The Foundational Paper Award recognizes a paper, generally published for at least 10 years, that has significantly and positively changed the conversation in the field of entrepreneurship research. The award was presented virtually at the AOM’s most recent annual meeting in early August.
When delivered in-person to Jennings a couple of weeks ago, it came with a pair of white gloves for handling.
“The award is absolutely stunning and I’m honoured to share the recognition with my co-author Howard Aldrich,” said Jennings.
Their paper introduced a new framework to the community of entrepreneurship scholars, shifting the trajectory of research in the area in new directions.
When Jennings joined the Alberta School of Business in the late 1990s, entrepreneurship research primarily depicted business founders as lone superheroes. Jennings and co-author Aldrich challenged this conventional thinking, proposing instead that entrepreneurs are impacted by the families in which they are embedded.

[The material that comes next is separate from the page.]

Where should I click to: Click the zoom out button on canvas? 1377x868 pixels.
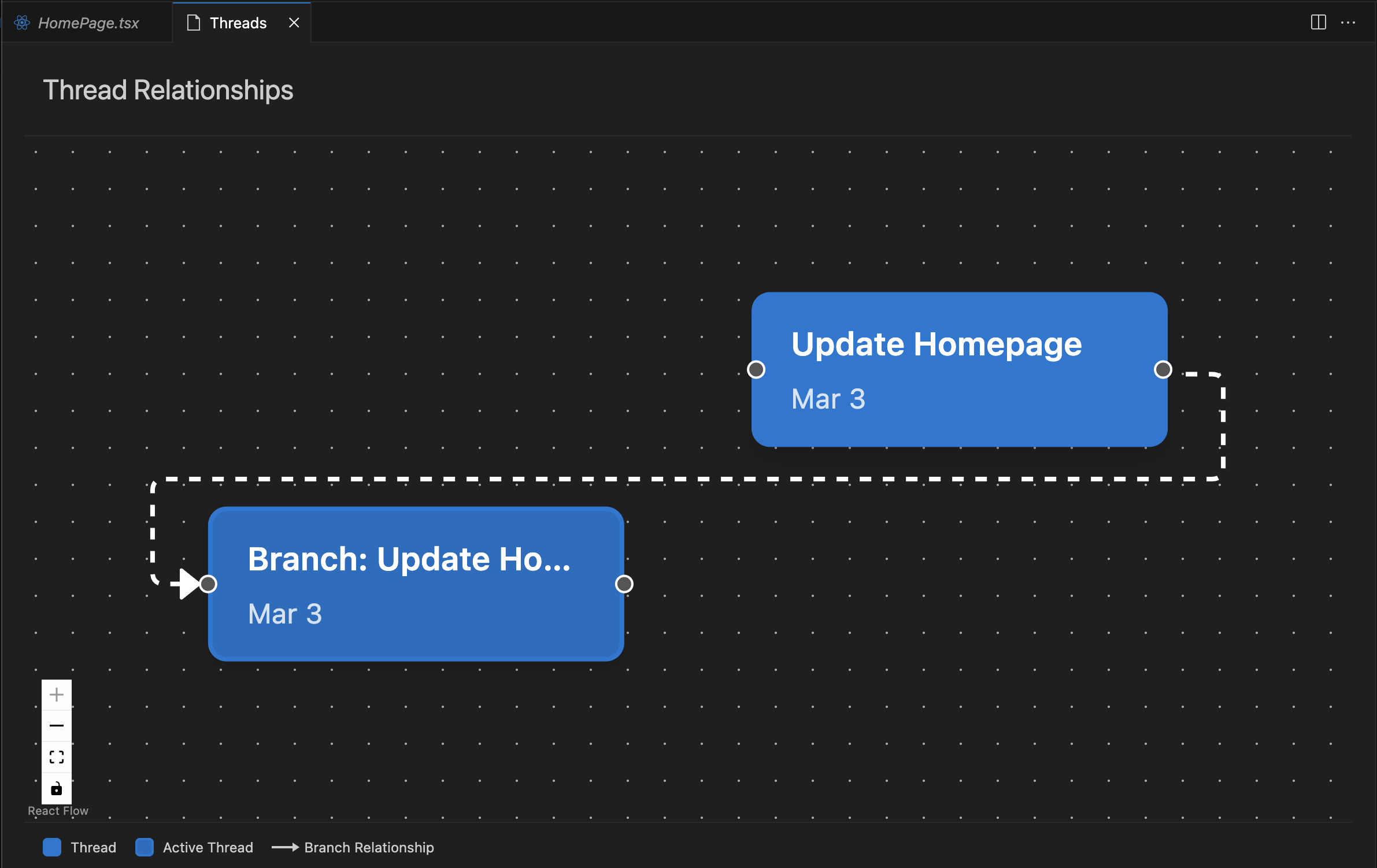(56, 724)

They are in fact real people — many with spouses and/or children — who are part of a family system. This type of thinking resonated with the newly established community of family business scholars and inspired new research in this field. Today, the article continues to be highly cited, according to Google Scholar, by researchers around the world.
“Although I am thrilled to learn that this paper has inspired new research on how families influence entrepreneurship, I look forward to future work on how entrepreneurship impacts families,” said Jennings.
About Jennifer Jennings
As a Tier 1 Canada Research Chair in Entrepreneurship, Gender, and Family Business, Professor Jennifer Jennings is one of Canada’s leading researchers at the intersection of gender, entrepreneurship, and the family embeddedness of entrepreneurial activity. Her research often asks, for example, ‘how might female-led versus male-led businesses differ in their growth trajectory? And to what extent are any differences attributable to the different societal expectations of mothers versus fathers?’ In addition to publishing two edited books and over 30 scholarly articles and book chapters, Jennifer has received eight best paper awards for her research. She obtained her Ph.D. in Organizational Behaviour from the University of British Columbia and a BCom from Carleton University. Jennifer is currently a professor at the Alberta School of Business and supports the research, teaching and outreach initiatives of the School’s Centre for Entrepreneurship & Family Enterprise.